### Zu bearbeiten
1. Kopiere aus dem Textauszug den Abschnitt von „Er habe den“ bis „Beteuerung des Mannes.“ unverändert.
2. Liste alle Passagen des Textauszugs auf, die in Anführungszeichen stehen.

### Textauszug
:::::

Dem widersprach ein Vertreter der Firma, bei der der 58-Jährige beschäftigt war und nach wie vor ist. Der Mann habe zunächst an einer Sicherheitsbesprechung am Firmengelände teilgenommen und sei dann mit einer vierköpfigen Partie auf eine Baustelle gefahren. Dort erfuhr der Polier vom 58-Jährigen, dass dessen Ehefrau an Covid-19 erkrankt war, er selbst ebenfalls positiv getestet worden war und sich in behördlich angeordneter Heimquarantäne befinden hätte sollen. Der Polier verständigte die Firmenleitung, der 58-Jährige wurde unverzüglich nach Hause geschickt.
 
Er habe den behördlichen Bescheid, mit der ihm die Einhaltung der Heimquarantäne aufgetragen wurde, "nicht richtig verstanden", erklärte der Angeklagte, ein gebürtiger Türke, der seit 31 Jahren in Österreich lebt. Vor Gericht bedurfte er der Dienste einer Dolmetscherin. "Es war nicht meine Absicht, die Krankheit zu verbreiten und Leute in Gefahr zu bringen", übersetzte diese die Beteuerung des Mannes.
 
Tatsächlich habe der 58-Jährige keinen Kollegen angesteckt, die in weiterer Folge auf SARS-CoV-2 getestet worden waren, teilte der Vertreter der Firma Richter Christian Gneist mit. Der Arbeitsplatzverlust wäre bei einer Covid-19-Erkrankung keinesfalls Thema gewesen: "Es war die Kurzarbeitsperiode. Es hat ganz klare Vorgaben gegeben, wie mit der Quarantäne umzugehen ist."

:::::

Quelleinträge
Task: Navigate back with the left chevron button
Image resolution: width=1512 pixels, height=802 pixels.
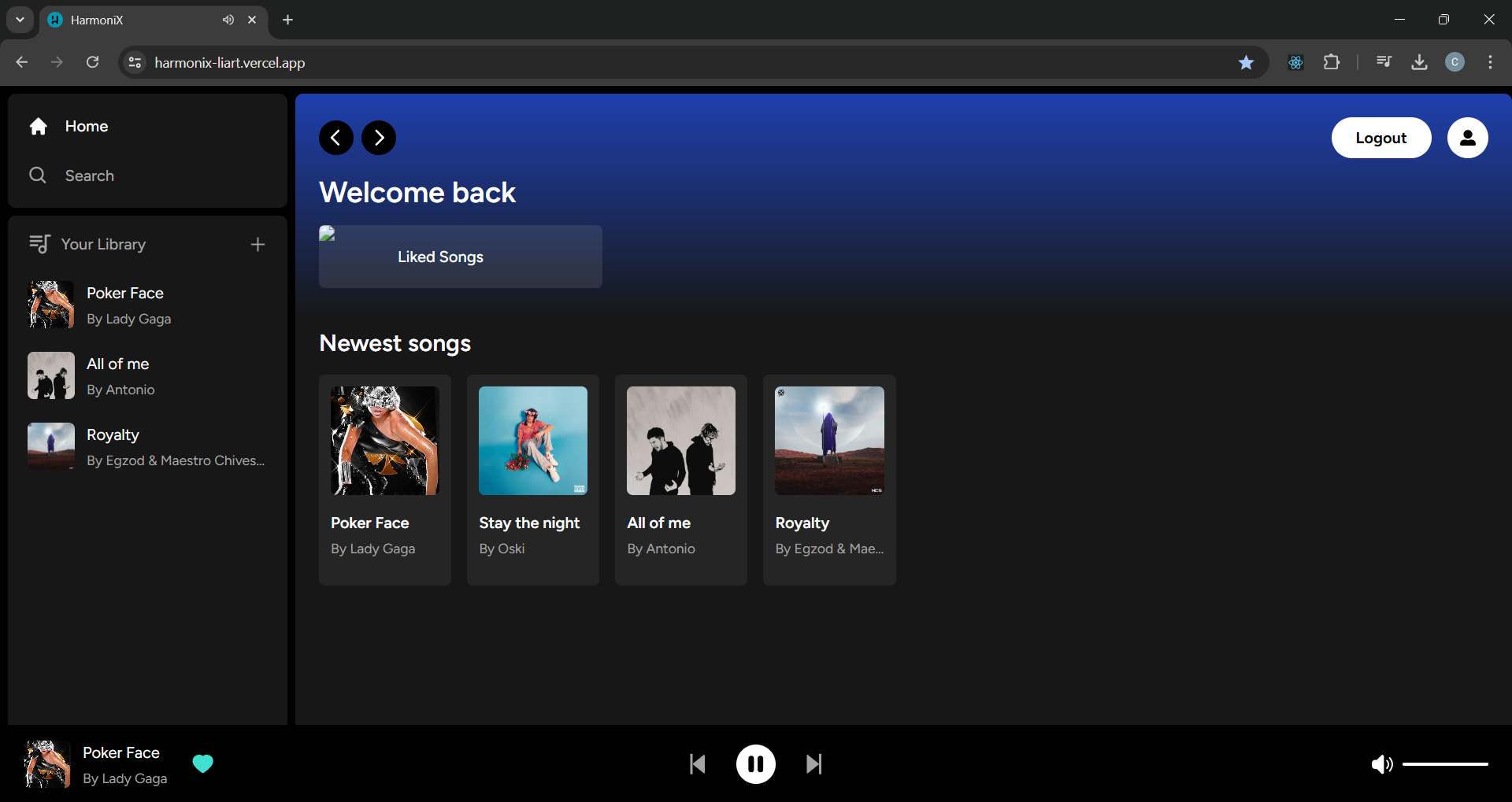Action: point(336,138)
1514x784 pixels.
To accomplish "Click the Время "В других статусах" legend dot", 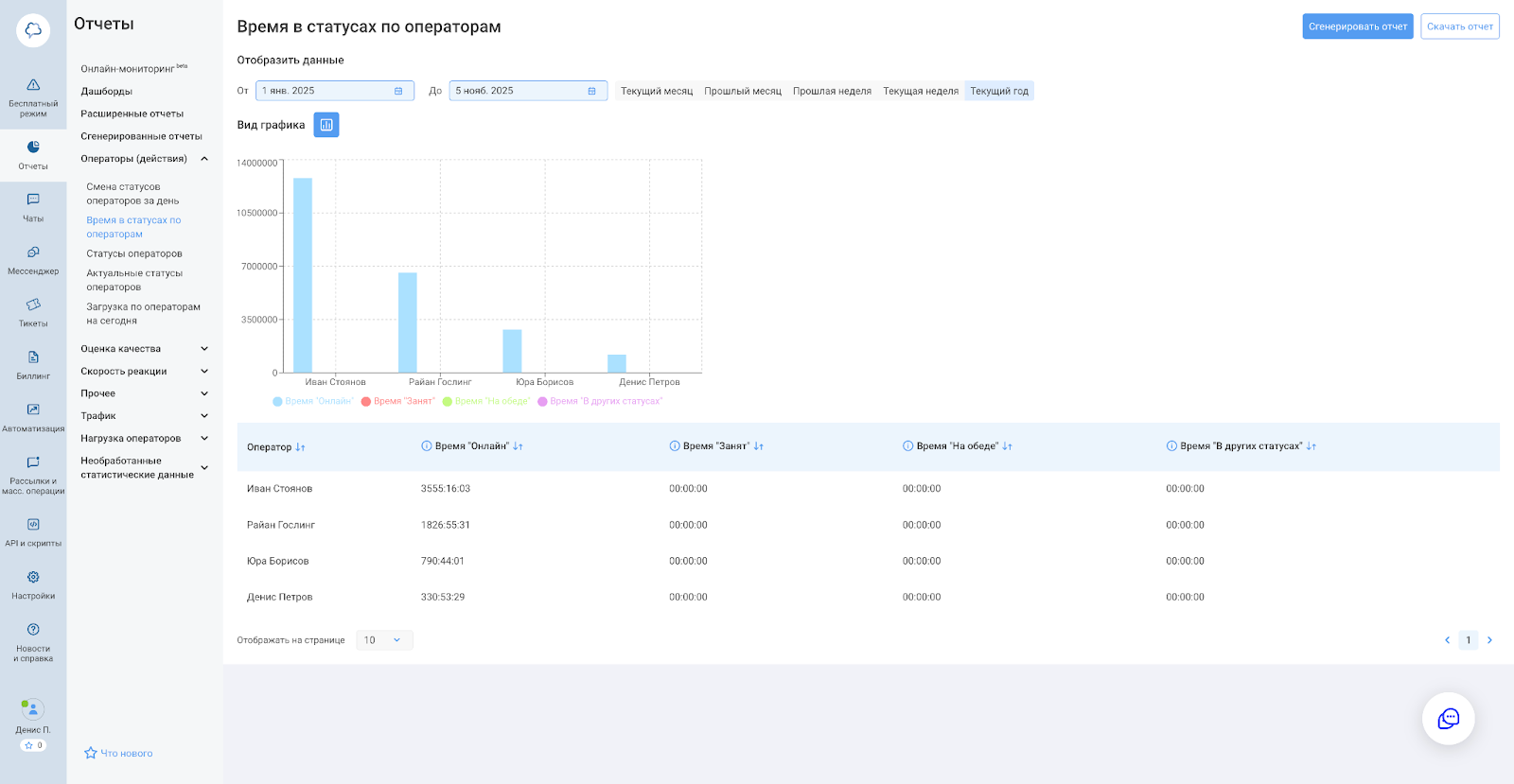I will coord(543,401).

:::::

### Lösungen je Aufgabe
1.
Er habe den behördlichen Bescheid, mit der ihm die Einhaltung der Heimquarantäne aufgetragen wurde, "nicht richtig verstanden", erklärte der Angeklagte, ein gebürtiger Türke, der seit 31 Jahren in Österreich lebt. Vor Gericht bedurfte er der Dienste einer Dolmetscherin. "Es war nicht meine Absicht, die Krankheit zu verbreiten und Leute in Gefahr zu bringen", übersetzte diese die Beteuerung des Mannes.

2.
- nicht richtig verstanden
- Es war nicht meine Absicht, die Krankheit zu verbreiten und Leute in Gefahr zu bringen
- Es war die Kurzarbeitsperiode. Es hat ganz klare Vorgaben gegeben, wie mit der Quarantäne umzugehen ist.